Page:Dickens - Dombey et fils, 1881, tome 1.djvu/257

Le texte de cette page a été corrigé et est conforme au fac-similé.

Quand le jour commençait à poindre de nouveau, il épiait le retour du soleil, et, quand les gais rayons de l’astre venaient éclater dans la chambre, il se figurait voir, que dis-je, il voyait en effet les hautes tours de l’église se dresser sur le fond azuré du ciel aux premières lueurs du matin ; il voyait la ville sortir de son engourdissement, s’éveiller, revivre encore ; il voyait le fleuve couler tout brillant, mais toujours aussi rapide, et la campagne étincelante de rosée. Des sons, des cris qui lui étaient familiers, se faisaient entendre par degrés dans la rue sous ses fenêtres ; les domestiques allaient et venaient dans la maison ; des figures paraissaient à la porte de sa chambre, et des voix demandaient tout bas de ses nouvelles. Paul répondait toujours lui-même : « Je vais mieux, disait-il, merci, je vais beaucoup mieux ! Dites-le à papa ! »

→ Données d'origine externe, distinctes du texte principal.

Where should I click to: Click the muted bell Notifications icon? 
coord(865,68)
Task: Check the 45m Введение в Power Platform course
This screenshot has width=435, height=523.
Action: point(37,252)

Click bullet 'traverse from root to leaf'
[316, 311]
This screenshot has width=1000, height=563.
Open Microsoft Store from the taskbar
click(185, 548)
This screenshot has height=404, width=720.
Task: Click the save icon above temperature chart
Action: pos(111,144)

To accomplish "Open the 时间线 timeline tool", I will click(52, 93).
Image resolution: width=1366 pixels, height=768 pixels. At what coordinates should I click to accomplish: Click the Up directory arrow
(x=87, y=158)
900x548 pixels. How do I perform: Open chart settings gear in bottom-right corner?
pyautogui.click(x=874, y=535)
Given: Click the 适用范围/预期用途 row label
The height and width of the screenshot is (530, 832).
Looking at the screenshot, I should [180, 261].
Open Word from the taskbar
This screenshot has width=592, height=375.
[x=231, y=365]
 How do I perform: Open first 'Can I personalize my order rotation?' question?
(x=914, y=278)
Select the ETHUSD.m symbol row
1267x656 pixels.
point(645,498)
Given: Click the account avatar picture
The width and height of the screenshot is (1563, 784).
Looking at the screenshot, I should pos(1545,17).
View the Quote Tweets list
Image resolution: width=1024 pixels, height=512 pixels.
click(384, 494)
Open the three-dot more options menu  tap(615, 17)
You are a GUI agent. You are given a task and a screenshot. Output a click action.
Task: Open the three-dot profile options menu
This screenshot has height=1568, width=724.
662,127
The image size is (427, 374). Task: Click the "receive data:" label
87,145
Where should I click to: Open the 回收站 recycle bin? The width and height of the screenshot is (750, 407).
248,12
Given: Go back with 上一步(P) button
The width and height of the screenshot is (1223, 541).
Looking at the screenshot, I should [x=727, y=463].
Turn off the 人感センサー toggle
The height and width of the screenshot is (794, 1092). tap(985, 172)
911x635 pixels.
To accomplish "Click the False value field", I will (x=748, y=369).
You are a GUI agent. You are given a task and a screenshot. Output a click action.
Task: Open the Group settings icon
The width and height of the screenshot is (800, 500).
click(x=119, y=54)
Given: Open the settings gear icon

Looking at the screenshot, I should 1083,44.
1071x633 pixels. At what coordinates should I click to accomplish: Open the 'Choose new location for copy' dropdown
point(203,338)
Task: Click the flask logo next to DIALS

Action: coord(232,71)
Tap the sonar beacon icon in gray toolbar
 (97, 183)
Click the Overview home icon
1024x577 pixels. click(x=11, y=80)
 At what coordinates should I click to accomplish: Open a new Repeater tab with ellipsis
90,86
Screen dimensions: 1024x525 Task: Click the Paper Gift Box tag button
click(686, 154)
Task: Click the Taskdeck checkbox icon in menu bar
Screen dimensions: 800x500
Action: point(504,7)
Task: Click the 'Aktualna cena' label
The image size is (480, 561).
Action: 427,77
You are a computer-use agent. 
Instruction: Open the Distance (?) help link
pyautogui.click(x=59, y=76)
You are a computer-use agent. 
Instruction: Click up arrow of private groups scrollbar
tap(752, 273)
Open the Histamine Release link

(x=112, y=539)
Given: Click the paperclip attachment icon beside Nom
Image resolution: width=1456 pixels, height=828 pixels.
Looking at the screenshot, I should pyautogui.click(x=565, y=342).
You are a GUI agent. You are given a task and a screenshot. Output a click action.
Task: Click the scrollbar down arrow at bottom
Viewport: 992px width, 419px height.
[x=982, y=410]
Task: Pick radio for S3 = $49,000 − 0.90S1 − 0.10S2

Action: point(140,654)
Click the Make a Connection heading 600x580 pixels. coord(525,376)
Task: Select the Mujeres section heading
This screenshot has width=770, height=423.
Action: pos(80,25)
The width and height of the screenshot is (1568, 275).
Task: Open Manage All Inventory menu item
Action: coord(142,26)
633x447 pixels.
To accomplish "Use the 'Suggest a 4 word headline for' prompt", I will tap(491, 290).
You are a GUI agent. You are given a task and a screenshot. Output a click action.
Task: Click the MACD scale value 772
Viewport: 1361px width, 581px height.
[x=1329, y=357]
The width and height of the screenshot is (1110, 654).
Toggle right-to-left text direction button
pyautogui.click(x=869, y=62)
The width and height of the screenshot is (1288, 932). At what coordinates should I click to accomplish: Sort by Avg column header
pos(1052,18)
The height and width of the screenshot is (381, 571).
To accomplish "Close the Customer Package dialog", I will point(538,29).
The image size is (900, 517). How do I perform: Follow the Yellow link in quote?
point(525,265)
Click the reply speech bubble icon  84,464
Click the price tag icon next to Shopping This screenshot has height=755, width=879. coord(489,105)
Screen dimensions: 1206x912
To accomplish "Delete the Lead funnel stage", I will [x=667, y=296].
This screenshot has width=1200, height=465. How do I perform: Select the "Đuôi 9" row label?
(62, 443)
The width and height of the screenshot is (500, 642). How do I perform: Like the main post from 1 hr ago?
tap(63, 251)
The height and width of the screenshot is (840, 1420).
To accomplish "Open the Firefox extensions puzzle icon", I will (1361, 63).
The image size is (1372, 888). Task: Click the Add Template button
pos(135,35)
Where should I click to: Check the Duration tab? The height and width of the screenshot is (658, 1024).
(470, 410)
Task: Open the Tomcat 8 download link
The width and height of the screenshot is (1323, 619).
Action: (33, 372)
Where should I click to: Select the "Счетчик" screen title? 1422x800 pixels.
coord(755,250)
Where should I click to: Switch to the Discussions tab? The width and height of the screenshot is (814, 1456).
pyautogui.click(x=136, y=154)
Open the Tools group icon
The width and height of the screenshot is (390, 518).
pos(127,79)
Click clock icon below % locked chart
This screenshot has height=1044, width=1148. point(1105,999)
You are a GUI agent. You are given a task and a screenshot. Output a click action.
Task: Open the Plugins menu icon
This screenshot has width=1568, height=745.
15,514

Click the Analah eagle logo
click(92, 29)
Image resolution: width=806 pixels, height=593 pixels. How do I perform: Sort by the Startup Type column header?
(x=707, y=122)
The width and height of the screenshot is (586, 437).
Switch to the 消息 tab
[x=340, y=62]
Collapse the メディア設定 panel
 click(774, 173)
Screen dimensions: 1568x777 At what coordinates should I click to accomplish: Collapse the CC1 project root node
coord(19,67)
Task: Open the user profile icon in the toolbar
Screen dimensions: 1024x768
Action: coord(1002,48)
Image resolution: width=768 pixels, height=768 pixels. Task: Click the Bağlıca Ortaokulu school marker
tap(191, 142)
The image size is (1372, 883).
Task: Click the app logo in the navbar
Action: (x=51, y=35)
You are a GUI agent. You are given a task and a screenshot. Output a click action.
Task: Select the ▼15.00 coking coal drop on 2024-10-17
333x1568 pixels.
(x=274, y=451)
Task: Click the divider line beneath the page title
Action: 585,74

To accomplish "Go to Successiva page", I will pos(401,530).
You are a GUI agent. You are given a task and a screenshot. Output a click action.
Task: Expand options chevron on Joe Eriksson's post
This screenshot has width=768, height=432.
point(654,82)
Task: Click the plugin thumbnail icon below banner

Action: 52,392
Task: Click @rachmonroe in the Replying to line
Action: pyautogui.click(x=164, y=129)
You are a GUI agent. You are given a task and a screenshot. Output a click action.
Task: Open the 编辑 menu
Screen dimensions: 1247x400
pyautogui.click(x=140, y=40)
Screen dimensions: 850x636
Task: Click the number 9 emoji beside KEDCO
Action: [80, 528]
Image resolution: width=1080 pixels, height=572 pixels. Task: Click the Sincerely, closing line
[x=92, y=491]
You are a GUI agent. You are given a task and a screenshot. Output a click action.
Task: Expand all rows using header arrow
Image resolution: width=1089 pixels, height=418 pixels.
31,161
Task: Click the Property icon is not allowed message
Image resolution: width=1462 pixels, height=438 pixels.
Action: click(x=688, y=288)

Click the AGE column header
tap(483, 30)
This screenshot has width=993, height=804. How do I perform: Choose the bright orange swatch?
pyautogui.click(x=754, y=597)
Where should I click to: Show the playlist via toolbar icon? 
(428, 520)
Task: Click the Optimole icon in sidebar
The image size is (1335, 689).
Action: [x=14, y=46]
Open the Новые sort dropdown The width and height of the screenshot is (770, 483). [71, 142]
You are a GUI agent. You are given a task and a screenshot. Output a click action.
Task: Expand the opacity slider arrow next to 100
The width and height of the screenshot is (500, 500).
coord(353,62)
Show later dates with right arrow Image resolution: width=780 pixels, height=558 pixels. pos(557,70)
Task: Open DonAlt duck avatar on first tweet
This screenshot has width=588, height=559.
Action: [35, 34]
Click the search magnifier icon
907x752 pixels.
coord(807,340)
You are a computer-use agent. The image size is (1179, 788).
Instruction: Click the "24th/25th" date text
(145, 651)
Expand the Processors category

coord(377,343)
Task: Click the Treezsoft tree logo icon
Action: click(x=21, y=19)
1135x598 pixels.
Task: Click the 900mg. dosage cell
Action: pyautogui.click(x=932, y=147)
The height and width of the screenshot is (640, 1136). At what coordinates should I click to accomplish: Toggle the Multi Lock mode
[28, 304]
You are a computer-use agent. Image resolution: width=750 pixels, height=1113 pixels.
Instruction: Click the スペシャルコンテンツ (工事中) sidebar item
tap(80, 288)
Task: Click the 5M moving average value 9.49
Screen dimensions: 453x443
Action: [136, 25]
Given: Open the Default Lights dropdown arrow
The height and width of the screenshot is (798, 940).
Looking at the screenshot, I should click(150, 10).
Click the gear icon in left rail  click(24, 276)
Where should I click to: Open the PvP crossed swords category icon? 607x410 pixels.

Peu à peu, le mouvement de la journée, le bruit des voitures et des charrettes, les allées et venues des passants le fatiguaient. Il s’endormait ou bien se sentait poursuivi sans relâche, entre la veille et le sommeil, par la pensée fatigante de ce fleuve irrésistible. Eh ! quoi ! ne s’arrêtera-t-il donc jamais ? disait-il à Florence. Il me semble qu’il m’entraîne avec lui ! »

Mais Florence le calmait et le rassurait, et le plus grand bonheur qu’il pût avoir, chaque jour, était de lui faire reposer la tête sur son propre oreiller pour s’y endormir un peu.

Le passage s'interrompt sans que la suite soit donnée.